As the latest victim of Nikki's seduction, 40ish lawyer Samantha, Anne Heche sheds plenty of clothes - but more importantly strips the character's psyche bare. The pair both use each other for various purposes of self-gratification, although it's not too long before the cruel (and amusing) barbs about penis size start flying around as Samantha becomes increasingly insecure about Nikki's misdemeanours.
Heche's raw portrayal of a woman desperate to stay young by association provides a perfect foil to Kutcher's vibrancy. At one stage she even undergoes a vaginal rejuvenation procedure through fear of her aging body becoming offputting for her sexual partner. It's both savagely funny and terribly sad at the same time, which serves as an apt description for Spread itself.
A further spanner is thrown into the works when a seemingly unattainable young waitress (Leviava) catches Nikki's eye and he craves some real affection for a change.
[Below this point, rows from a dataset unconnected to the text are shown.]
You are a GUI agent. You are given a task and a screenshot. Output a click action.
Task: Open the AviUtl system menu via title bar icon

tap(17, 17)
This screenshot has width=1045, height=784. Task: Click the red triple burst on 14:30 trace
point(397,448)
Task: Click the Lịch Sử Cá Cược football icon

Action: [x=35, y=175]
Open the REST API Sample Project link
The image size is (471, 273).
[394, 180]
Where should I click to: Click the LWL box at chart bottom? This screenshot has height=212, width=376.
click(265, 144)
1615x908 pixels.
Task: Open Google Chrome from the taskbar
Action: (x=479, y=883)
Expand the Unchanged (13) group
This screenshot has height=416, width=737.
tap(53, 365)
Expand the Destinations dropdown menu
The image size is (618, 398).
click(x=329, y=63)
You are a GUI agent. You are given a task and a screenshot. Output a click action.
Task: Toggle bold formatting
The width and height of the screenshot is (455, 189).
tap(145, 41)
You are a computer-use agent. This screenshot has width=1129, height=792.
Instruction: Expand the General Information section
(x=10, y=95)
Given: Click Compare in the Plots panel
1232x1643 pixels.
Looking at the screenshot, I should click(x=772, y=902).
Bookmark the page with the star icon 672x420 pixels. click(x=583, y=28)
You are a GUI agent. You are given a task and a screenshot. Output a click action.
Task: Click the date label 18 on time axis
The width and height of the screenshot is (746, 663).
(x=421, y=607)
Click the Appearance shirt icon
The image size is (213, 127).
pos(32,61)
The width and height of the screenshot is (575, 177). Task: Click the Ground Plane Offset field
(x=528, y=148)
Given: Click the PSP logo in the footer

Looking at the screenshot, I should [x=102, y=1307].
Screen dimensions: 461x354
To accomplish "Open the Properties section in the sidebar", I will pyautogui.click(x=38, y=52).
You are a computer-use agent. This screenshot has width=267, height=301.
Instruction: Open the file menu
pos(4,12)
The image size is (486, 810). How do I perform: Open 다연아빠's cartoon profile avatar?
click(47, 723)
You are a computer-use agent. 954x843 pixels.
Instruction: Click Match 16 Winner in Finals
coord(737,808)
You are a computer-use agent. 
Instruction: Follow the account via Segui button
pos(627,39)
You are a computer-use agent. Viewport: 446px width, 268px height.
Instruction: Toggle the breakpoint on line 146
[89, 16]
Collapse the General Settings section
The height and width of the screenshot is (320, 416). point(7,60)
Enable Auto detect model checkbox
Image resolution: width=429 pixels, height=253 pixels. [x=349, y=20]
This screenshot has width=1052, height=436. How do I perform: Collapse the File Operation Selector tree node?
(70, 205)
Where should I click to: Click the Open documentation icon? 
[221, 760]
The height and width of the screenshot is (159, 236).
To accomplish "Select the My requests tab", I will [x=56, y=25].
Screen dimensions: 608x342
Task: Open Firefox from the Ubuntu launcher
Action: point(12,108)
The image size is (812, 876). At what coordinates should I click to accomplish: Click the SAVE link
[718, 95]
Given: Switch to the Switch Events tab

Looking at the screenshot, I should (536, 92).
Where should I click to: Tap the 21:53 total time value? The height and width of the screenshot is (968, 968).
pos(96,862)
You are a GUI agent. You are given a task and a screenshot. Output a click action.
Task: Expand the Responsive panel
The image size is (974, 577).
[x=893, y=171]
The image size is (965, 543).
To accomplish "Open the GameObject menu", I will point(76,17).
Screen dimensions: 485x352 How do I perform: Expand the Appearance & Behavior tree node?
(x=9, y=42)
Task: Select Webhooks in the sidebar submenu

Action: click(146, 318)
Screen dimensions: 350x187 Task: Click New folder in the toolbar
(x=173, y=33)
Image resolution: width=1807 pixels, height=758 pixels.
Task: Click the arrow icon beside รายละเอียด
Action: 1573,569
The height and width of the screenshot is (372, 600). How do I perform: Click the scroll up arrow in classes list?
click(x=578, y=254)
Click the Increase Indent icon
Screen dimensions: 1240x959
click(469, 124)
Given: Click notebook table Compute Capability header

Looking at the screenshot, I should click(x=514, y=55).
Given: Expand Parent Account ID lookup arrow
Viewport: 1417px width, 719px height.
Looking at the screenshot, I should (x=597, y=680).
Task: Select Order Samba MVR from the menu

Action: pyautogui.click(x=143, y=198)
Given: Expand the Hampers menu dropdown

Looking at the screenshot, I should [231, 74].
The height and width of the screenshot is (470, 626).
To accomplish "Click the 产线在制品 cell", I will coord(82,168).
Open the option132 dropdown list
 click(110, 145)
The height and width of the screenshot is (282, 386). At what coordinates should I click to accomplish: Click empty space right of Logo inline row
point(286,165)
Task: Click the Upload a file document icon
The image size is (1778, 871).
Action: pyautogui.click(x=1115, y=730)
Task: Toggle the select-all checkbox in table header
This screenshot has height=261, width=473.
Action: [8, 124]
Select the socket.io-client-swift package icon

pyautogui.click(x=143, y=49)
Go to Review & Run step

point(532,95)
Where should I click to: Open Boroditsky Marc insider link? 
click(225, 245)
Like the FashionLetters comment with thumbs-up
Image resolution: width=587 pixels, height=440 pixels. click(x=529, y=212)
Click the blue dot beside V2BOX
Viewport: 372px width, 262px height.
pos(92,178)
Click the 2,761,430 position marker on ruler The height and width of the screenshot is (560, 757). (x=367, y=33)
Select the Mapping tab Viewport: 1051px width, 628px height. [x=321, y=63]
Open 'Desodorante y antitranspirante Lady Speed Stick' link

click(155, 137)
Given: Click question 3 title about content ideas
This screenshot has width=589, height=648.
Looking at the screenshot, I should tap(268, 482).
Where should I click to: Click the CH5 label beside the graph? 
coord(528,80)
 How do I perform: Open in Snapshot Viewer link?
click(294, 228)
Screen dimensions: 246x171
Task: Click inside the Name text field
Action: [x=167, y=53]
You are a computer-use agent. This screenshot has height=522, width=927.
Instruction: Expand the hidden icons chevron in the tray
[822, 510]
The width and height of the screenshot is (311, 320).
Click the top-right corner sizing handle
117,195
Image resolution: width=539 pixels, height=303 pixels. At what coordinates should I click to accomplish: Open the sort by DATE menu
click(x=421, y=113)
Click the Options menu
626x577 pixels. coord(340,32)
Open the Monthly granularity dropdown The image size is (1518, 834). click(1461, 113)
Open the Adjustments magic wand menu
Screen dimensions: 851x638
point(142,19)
But he's in for a big shock, for a well-executed twist throws his world into turmoil and his real soul finally starts to emerge from beneath the superficial exterior he's created.
Hallam Foe director David Mackenzie's rarely static camerawork roves in and encircling Nikki as the homeless user lurks around various properties that aren't his own. The effect is that we sense how the young man is effectively trapped within his environment, and by his selfish aspirations too. As the narrative progresses, with some great visual humour chucked in along the way, it starts to run out of steam as it nears the home straight. There's a brief sense of the movie not knowing what kind of endings to give to the undeserving characters. Fortunately, one final burst of inspiration steers it back on track.
The very impressive Spread deserves to be a cherished gem. The lack of sympathetic characters might be hard for some moviegoers to bear, but the performances of Kutcher and Heche in this offbeat flick along with Mackenzie's deft eye ensure that we're absorbed in the emotionally cold world they inhabit. The movie also contains one of the greatest closing shots ever - with one simple image involving a certain household pet symbolising all that's been witnessed before.